Quebra da patente de vacinas contra covid-19 enfrenta lobby da indústria no Congresso

Por ANGÉLICA NUNES e LAERTE CERQUEIRA

 

Os debates no Senado Federal e na Câmara dos Deputados, nesta quinta-feira (8), centram as atenções na possibilidade de quebrar a patente das vacinas e outros insumos voltados ao combate à covid-19. Longe de ser um consenso, a proposta enfrenta o lobby da indústria farmacêutica face a necessidade de facilitar o acesso aos insumos nesse cenário de pandemia e de corrida pela imunização em massa.

Na Câmara, o debate foi iniciado hoje, a pedido de 17 deputados, dentre eles o paraibano Hugo Motta (Republicanos). “A ideia seria facilitar a produção de vacinas por países pobres e garantir que bilhões de pessoas tenham acesso ao imunizante no mesmo ritmo das populações mais ricas”, explicam os parlamentares.

Os favoráveis à quebra de patente ressaltam que Rússia e China, embora tenham sido precursoras no desenvolvimento de vacinas contra a Covid-19, manifestaram apoio à proposta. O país, no entanto, esbarraria no posicionamento do presidente Jair Bolsonaro, que seria contrário à quebra da patente, segundo a deputada Alice Portugal (PCdoB-BA), uma das autoras da convocação para o encontro.

O Brasil foi o único país em desenvolvimento a se posicionar contra a suspensão de patentes para vacinas de covid na Organização Mundial do Comércio (OMC).

Senado

No Senado, o projeto de lei que permite a quebra de patentes de vacinas contra a covid-19 voltou a ser debatido hoje após o adiamento da votação na sessão de ontem (7). O pedido de retirada foi feito pelos senadores Eduardo Gomes (MDB-TO) e Fernando Bezerra Coelho (MDB-PE), líderes do governo Bolsonaro no Congresso e no Senado, respectivamente. A promessa do presidente do Senado, Rodrigo Pacheco, é que ele seja analisado na próxima semana.

O projeto estabelece a quebra temporária de patente de vacinas, testes de diagnóstico e medicamentos de eficácia comprovada contra a covid-19 enquanto vigorar o estado de emergência de saúde. Com essa medida, ficaria liberada nesse período a produção de imunizantes, remédios e insumos sem necessidade de observância dos direitos de propriedade industrial.

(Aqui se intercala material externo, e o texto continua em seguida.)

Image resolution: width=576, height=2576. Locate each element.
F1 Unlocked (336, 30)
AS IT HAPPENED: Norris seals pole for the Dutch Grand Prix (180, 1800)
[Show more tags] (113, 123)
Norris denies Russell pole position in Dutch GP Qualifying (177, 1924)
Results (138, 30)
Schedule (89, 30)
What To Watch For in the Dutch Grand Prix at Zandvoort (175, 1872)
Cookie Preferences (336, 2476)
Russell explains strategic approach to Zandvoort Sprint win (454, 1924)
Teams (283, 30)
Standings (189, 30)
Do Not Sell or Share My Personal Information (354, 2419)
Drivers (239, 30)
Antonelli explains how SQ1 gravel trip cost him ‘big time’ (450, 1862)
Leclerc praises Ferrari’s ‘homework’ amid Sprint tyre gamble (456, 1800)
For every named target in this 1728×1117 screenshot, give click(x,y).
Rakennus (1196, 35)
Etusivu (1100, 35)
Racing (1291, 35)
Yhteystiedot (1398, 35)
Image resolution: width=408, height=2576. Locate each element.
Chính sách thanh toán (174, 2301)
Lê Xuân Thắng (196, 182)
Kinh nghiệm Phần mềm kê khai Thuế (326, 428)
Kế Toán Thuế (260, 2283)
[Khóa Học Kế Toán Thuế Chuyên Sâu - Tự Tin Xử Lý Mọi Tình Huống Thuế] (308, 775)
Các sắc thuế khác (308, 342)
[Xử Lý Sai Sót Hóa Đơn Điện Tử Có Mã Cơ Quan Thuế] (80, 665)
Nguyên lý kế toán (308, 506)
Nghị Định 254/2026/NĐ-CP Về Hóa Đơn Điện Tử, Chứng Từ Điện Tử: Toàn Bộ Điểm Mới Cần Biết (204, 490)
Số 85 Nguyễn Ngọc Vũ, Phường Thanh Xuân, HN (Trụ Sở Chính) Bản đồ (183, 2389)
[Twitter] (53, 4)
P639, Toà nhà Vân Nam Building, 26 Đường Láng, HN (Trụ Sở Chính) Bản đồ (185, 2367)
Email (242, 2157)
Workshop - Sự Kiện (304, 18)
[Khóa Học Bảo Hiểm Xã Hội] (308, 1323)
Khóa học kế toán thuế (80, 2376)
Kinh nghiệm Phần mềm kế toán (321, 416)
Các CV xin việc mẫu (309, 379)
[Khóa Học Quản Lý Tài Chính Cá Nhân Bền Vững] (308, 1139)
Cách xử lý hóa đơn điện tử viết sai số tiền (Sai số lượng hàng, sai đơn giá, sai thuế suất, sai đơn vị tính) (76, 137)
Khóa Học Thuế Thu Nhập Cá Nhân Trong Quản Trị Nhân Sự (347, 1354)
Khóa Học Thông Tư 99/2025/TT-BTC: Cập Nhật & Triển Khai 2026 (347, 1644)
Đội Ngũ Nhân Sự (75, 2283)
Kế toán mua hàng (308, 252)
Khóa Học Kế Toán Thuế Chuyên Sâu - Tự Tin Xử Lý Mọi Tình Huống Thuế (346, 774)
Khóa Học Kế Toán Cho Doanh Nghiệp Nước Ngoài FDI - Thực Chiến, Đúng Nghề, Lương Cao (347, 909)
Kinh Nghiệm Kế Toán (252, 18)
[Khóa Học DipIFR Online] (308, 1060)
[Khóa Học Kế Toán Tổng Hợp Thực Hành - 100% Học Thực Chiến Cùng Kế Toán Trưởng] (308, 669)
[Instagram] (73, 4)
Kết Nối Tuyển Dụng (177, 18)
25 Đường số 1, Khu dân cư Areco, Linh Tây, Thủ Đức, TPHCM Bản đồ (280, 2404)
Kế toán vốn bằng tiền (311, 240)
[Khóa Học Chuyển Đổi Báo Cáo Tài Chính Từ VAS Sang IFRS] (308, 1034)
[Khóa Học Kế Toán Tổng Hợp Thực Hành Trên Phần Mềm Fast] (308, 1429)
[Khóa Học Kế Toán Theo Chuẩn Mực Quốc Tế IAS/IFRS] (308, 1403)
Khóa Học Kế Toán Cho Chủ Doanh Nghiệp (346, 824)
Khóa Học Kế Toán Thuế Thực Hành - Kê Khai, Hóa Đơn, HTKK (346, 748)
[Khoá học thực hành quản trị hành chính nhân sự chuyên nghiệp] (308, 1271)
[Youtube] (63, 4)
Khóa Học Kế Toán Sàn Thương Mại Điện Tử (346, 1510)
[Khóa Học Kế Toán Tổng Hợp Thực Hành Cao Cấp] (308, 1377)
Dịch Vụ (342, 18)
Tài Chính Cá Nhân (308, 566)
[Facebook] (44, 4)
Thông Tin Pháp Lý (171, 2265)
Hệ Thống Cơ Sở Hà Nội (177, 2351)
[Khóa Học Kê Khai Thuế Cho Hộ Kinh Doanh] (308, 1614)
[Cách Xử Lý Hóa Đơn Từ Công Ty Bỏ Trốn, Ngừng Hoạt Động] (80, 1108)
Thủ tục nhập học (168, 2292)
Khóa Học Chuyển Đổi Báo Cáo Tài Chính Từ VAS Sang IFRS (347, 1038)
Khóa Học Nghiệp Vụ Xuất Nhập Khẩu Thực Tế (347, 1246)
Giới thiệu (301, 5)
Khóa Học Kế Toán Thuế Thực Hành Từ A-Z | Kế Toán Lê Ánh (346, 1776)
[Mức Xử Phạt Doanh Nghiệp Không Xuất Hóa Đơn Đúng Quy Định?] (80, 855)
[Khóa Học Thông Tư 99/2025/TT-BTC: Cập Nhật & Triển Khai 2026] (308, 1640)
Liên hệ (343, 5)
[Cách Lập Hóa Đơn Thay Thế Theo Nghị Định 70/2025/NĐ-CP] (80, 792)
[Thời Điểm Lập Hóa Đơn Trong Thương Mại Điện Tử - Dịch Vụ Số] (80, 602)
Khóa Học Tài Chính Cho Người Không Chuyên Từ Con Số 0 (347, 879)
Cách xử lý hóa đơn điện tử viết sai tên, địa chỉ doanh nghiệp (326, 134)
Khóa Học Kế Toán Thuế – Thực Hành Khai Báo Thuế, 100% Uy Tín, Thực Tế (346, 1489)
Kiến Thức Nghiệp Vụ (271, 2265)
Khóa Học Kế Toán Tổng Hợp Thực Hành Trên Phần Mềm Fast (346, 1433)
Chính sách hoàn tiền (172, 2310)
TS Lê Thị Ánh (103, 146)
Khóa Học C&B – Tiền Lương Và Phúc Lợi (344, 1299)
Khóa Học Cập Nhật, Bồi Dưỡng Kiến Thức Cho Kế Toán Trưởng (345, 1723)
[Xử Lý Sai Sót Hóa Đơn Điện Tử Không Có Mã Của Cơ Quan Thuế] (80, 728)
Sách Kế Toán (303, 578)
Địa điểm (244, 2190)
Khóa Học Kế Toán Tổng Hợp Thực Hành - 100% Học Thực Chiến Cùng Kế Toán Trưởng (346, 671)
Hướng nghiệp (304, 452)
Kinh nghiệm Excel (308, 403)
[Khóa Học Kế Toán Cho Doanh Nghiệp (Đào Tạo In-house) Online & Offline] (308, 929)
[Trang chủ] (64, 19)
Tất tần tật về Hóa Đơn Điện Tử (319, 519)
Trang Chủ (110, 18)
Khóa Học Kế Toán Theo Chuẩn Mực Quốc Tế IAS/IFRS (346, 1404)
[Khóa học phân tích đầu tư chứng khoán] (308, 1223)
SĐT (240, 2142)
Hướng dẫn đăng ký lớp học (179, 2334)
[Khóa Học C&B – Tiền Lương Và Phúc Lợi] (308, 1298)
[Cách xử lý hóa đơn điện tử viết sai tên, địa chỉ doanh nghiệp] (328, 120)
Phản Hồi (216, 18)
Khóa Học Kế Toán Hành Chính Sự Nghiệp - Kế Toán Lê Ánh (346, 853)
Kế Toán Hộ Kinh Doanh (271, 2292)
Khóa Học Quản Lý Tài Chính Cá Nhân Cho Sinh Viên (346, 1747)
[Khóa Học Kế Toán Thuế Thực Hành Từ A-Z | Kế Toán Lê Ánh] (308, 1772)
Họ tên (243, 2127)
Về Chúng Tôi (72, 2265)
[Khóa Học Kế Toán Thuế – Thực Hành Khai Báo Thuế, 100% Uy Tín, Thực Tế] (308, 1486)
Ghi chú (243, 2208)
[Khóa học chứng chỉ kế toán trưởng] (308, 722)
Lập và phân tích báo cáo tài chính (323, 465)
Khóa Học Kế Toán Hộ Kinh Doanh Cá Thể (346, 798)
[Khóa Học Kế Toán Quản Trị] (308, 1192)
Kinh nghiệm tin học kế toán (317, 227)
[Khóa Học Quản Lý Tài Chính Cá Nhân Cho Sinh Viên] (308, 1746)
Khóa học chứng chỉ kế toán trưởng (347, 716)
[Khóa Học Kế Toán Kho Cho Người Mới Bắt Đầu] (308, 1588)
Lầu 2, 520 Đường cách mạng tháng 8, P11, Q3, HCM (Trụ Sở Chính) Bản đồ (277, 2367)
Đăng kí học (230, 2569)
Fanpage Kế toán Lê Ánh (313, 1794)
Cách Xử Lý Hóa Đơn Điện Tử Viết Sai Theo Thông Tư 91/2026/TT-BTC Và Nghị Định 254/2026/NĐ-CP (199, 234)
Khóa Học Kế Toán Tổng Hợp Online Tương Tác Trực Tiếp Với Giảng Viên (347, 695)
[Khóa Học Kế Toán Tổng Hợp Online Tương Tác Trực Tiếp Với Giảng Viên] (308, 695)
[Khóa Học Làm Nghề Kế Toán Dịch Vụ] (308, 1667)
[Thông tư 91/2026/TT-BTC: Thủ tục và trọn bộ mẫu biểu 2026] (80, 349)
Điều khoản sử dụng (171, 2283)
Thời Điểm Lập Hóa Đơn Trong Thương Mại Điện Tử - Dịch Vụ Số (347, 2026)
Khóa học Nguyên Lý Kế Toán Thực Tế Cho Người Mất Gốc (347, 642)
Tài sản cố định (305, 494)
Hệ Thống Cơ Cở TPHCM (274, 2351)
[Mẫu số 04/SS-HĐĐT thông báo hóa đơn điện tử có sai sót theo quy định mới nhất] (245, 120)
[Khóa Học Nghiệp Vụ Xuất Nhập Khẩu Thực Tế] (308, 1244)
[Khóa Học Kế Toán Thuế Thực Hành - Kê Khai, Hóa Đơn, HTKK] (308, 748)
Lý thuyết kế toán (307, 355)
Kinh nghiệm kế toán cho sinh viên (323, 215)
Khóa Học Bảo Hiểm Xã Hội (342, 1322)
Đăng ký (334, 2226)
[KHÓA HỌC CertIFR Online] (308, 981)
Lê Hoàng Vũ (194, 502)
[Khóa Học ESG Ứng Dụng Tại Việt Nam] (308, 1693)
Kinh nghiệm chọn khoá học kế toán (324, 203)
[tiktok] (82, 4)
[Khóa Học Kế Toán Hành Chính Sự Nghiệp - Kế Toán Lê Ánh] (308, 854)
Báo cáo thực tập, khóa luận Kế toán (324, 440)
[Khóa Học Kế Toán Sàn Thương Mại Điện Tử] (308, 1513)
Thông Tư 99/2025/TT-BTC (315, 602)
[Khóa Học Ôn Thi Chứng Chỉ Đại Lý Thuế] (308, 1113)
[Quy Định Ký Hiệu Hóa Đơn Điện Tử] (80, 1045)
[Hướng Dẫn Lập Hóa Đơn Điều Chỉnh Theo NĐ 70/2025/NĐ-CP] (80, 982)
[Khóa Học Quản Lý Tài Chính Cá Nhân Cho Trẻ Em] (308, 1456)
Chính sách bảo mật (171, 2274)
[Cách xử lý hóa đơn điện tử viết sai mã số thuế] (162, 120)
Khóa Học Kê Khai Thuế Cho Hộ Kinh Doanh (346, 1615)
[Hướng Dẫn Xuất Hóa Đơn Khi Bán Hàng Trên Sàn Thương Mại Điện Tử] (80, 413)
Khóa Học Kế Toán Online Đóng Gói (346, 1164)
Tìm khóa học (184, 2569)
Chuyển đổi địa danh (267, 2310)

Segundo o Instituto Butantan e o Itamaraty, a medida poderia prejudicar o recebimento das vacinas já compradas.
Já a Anvisa defende a quebra de patentes, por entender que trata-se de momento inédito na humanidade que requer medidas excepcionais.

Indústria Farmacêutica

Na outra ponta, a Associação Brasileira de Propriedade Intelectual alega que não existe nenhuma inovação em se tratando de insumos farmacêuticos ativos e que o ‘licenciamento compulsório’ não promoveria a transferência do conhecimento para acelerar a produção.

No mesmo caminho vai a Interfarma, Associação da Indústria Farmacêutica de Pesquisa, argumenta que a maior parte dos possíveis tratamentos para a covid-19 “está associada a moléculas antigas e, portanto, não estariam sujeitos à proteção por patente”.